Plovdiv
Plovdiv is worth a full 2 days. It's one of the oldest continuously inhabited cities in Europe, with a 2nd-century Roman amphitheater still hosting concerts, right in the middle of a cobblestoned Old Town full of colorful 19th-century National Revival-era houses. A former European Capital of Culture (2019), it's noticeably cheaper and less touristed than Sofia, with excellent, inexpensive food. Most visitors do it as an easy day trip or overnight from Sofia, about 2 hours away.
Plovdiv doesn't announce itself the way Rome or Athens do, but it has genuinely been inhabited for around 8,000 years, which makes it older than both. Layers of Thracian, Roman, Ottoman, and 19th-century Bulgarian history sit stacked on top of each other in a compact Old Town you can walk end to end in twenty minutes — and somehow it's still one of Europe's least-visited historic cities relative to how good it is.
How many days in Plovdiv?
A full day covers the essentials comfortably: the Old Town, the Roman amphitheater, and Kapana (the arts-and-crafts quarter). Two days lets you add a wine day trip to nearby Melnik or the Bachkovo Monastery, or just slow down and enjoy the cafes without rushing. Many visitors do it as a day trip from Sofia (about 2 hours each way by train or bus), but staying overnight gets you the Old Town at dusk, which is worth it on its own.

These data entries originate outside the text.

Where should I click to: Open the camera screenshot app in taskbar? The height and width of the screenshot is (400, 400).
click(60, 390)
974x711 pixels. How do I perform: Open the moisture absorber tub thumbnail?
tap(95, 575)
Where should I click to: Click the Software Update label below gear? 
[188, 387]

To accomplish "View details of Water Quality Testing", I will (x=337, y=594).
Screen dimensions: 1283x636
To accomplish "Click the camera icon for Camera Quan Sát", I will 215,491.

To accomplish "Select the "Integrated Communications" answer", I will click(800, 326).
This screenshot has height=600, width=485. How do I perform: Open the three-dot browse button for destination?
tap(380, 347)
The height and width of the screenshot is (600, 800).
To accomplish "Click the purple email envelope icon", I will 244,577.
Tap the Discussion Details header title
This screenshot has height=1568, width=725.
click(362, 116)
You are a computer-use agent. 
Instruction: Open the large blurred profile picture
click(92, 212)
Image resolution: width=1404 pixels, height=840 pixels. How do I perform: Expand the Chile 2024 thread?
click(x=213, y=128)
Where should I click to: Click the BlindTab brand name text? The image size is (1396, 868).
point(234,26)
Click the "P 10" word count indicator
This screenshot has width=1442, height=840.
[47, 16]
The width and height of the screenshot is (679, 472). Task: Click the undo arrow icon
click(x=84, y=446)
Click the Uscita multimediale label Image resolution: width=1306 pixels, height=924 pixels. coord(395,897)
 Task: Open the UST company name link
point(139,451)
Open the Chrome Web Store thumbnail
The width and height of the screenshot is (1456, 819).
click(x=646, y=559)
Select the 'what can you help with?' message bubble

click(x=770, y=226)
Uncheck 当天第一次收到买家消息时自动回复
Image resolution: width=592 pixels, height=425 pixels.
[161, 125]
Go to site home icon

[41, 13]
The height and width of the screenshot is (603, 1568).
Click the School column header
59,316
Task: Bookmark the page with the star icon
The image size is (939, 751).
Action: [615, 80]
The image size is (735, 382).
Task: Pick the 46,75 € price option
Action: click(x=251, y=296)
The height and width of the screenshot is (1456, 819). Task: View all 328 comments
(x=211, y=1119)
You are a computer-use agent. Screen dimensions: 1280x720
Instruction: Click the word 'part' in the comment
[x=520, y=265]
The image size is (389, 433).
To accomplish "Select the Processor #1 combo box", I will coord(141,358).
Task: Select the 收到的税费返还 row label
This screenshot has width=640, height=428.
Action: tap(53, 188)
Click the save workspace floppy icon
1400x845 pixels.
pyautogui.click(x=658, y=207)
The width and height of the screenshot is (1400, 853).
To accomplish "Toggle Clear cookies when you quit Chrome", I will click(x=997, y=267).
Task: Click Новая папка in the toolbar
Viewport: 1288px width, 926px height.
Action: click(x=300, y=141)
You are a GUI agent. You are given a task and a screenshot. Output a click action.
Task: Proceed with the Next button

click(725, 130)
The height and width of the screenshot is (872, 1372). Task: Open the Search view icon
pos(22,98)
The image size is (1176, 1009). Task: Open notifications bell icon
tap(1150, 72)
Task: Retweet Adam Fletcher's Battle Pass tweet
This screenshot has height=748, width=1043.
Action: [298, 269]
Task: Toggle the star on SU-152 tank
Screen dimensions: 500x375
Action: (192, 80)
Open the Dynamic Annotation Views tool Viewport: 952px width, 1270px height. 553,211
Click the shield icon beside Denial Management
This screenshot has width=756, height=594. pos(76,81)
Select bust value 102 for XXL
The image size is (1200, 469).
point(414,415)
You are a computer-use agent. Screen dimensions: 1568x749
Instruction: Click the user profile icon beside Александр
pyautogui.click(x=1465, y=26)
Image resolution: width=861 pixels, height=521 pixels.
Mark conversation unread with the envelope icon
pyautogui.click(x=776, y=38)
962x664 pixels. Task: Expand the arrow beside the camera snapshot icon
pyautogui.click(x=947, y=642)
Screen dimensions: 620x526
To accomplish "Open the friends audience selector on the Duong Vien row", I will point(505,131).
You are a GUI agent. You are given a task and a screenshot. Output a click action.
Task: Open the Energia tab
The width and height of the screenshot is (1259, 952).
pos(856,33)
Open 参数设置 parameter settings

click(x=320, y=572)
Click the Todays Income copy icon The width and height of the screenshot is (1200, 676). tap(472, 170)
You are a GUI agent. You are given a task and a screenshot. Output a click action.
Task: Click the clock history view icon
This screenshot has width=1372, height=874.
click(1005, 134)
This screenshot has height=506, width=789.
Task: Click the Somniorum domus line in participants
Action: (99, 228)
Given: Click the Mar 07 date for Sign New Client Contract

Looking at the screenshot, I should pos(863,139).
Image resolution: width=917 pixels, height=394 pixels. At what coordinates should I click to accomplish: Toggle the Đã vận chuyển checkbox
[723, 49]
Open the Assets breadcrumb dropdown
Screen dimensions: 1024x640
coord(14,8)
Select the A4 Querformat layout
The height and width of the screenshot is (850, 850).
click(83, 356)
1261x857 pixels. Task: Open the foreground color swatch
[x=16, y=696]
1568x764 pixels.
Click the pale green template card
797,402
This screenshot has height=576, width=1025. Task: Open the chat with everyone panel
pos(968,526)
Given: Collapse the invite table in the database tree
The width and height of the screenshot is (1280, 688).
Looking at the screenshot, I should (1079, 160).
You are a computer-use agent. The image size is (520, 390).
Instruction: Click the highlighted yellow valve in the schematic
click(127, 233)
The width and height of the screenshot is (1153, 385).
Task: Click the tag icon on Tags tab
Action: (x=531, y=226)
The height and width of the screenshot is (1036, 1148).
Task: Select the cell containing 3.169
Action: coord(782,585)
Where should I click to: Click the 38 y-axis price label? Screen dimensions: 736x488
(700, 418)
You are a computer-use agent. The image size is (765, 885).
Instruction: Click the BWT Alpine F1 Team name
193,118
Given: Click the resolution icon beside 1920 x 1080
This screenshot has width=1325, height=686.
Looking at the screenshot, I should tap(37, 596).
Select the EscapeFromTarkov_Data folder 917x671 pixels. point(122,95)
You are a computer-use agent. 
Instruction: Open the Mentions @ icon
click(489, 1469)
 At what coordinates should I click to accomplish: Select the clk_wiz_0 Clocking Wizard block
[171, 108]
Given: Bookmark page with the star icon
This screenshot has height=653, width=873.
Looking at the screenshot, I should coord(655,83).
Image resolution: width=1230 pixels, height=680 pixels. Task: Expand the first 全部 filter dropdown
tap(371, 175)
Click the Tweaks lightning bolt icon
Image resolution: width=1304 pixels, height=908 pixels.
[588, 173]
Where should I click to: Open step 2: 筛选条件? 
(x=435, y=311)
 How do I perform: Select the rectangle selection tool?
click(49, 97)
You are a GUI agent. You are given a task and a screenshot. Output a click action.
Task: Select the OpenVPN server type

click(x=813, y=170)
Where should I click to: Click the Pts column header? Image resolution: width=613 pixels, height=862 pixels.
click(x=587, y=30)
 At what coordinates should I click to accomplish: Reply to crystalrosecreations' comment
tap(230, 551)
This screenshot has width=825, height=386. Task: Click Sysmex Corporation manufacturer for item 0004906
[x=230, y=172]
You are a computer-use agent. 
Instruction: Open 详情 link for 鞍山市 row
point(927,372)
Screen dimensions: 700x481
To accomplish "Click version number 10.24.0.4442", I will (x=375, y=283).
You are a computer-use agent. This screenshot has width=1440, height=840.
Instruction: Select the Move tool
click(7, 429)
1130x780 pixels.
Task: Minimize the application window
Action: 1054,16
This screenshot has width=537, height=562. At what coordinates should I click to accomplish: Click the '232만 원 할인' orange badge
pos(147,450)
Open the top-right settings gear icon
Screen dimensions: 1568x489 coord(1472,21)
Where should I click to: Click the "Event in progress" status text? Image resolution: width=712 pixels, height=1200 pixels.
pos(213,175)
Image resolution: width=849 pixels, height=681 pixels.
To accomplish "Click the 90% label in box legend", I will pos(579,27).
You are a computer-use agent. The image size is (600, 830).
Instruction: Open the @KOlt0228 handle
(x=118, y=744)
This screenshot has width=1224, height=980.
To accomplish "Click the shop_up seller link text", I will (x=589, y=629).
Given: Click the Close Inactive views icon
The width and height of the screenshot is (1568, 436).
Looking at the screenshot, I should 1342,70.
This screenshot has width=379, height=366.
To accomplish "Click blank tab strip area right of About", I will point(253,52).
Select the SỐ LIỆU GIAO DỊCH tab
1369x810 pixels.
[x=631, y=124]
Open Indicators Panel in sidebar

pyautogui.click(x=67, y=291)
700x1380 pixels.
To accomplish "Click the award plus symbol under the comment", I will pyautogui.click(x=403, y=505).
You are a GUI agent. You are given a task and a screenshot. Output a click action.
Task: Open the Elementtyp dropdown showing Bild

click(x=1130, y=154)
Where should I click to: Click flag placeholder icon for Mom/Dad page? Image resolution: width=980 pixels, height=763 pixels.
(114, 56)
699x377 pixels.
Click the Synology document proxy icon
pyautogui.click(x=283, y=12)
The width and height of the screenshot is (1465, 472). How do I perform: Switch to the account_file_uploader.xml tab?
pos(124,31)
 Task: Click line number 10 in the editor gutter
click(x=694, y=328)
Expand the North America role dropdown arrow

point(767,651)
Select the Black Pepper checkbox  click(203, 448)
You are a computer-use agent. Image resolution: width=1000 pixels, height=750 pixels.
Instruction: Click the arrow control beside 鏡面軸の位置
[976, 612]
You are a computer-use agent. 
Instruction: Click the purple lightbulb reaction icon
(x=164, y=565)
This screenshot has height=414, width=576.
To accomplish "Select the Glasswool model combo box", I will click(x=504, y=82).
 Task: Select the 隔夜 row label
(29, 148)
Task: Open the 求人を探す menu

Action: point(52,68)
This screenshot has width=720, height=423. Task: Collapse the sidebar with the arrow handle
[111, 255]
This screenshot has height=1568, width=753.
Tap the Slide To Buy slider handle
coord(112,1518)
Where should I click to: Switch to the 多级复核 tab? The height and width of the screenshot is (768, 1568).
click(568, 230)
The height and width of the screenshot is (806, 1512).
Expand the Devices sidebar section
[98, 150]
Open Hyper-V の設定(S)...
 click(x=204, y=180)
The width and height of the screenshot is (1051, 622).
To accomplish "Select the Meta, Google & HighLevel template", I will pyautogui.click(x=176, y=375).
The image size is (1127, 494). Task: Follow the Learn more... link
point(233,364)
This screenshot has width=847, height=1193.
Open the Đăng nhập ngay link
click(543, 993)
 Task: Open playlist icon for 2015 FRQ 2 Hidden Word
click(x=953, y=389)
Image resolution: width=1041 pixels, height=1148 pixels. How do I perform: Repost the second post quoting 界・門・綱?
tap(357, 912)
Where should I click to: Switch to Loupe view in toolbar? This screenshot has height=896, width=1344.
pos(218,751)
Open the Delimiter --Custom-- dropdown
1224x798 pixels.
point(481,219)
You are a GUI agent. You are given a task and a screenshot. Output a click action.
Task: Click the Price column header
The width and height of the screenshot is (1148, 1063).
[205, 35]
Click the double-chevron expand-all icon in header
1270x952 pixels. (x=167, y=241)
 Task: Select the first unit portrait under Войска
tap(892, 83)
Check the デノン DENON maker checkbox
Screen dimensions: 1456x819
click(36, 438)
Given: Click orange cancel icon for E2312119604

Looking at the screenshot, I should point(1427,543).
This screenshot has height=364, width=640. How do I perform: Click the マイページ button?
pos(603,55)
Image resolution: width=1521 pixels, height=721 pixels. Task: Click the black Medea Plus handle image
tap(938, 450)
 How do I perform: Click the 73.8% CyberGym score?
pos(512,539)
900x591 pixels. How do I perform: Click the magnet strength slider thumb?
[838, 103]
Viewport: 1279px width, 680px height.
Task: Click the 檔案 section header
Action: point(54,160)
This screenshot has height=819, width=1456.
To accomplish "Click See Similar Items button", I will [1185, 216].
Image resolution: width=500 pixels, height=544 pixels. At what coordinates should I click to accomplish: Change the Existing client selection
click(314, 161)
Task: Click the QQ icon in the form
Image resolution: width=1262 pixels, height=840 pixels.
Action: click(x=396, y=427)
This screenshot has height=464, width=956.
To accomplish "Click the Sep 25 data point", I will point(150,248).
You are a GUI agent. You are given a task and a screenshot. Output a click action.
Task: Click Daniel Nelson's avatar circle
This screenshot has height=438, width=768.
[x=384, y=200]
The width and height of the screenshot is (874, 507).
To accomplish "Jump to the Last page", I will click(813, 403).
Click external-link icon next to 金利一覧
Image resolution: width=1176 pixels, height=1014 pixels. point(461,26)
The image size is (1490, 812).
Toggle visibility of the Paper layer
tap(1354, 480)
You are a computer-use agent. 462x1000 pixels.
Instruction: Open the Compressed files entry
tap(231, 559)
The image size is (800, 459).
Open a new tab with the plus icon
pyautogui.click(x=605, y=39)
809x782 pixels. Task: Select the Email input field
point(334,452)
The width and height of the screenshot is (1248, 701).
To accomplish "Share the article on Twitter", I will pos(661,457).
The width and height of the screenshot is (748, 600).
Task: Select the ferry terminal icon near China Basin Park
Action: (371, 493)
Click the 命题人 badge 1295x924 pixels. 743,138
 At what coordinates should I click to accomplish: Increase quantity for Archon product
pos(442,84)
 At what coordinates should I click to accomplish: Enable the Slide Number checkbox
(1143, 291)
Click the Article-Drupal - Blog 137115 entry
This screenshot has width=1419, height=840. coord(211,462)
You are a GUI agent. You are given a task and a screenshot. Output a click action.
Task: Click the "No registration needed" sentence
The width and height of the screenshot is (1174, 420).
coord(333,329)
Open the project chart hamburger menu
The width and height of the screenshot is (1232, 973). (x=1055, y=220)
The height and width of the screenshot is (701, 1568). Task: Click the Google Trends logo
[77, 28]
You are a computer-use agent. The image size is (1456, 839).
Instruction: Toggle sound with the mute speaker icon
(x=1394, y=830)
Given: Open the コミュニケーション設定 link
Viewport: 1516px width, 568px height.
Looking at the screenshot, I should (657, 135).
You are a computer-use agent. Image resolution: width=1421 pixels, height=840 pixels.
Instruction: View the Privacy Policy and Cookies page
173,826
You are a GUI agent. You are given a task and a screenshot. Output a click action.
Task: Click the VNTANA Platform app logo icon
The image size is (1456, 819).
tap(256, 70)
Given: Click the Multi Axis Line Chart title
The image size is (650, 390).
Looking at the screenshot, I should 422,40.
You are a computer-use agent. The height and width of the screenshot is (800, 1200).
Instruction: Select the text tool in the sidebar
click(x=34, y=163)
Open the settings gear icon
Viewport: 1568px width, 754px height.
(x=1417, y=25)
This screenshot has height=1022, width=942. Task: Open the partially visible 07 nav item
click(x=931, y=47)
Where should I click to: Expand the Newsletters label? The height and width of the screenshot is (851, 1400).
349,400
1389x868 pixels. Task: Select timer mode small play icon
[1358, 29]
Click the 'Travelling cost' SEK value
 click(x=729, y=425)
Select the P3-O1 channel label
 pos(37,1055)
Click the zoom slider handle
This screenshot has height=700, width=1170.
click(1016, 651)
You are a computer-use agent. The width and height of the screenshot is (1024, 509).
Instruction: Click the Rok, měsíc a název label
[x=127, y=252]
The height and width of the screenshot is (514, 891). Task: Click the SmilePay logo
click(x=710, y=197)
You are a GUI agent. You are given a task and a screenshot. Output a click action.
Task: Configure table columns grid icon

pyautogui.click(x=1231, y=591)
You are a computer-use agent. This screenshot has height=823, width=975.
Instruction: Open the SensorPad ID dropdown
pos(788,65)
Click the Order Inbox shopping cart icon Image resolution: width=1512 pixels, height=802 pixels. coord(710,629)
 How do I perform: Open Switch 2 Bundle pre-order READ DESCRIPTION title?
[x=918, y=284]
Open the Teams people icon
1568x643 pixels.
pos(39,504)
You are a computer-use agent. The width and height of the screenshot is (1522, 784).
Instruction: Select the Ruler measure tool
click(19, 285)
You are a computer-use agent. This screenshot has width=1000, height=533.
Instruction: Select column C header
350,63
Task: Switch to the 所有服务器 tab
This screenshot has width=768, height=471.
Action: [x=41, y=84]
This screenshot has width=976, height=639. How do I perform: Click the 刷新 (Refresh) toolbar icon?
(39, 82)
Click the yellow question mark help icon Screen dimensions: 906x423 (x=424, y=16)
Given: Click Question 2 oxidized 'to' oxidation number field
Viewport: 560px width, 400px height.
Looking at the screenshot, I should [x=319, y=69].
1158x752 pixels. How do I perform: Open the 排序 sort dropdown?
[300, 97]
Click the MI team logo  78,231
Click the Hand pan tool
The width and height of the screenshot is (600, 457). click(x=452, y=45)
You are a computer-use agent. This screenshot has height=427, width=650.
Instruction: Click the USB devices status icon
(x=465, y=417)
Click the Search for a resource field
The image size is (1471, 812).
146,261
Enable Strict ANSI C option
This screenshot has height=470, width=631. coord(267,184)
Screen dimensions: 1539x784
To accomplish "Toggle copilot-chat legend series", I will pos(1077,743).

The Old Town and the Roman amphitheater

The Old Town's cobbled lanes are lined with National Revival-era houses — timber-framed, brightly painted, built by wealthy merchant families in the 1800s. Several are now house-museums you can walk through for a small fee. Right in the middle of it all sits a 2nd-century Roman amphitheater, rediscovered by a landslide in the 1970s and still an active concert venue in summer — you can visit for a modest entry fee any time it's not in use for a show.
What to do beyond the Old Town
- Kapana ('the trap') — a former craftsmen's quarter turned arts district, now full of independent cafes, galleries, and bars; the best area for an evening out.
- The Roman Stadium — a second, much larger Roman structure, mostly buried under Plovdiv's main pedestrian street, with one end excavated and visible (free to view from street level).
- Nebet Tepe — the hill where the original Thracian settlement stood, with ruins and the best sunset view over the city, free and rarely crowded.
Day trips from Plovdiv
Bachkovo Monastery (about 30 minutes south) is Bulgaria's second-largest monastery after Rila, with striking frescoes and a much smaller crowd. The Rhodope Mountains, just beyond it, have traditional villages and hiking if you have an extra day.
Plovdiv was named European Capital of Culture for 2019, and the infrastructure investment from that year (pedestrianized streets, restored facades, new museums) is still very visible and makes it an unusually polished, easy city to walk around for its size.
What it costs
| Item | Approx. cost |
|---|---|
| Mid-range hotel, per night | €40–70 |
| Restaurant meal (mid-range) | €7–13 |
| Roman amphitheater entry | €4–6 |
| Train from Sofia (one-way) | €6–10 |
Getting there from Sofia
Direct trains and buses run frequently between Sofia and Plovdiv, taking roughly 2–2.5 hours each way and costing well under €15 one-way. There's no need to rent a car just for this leg of the trip.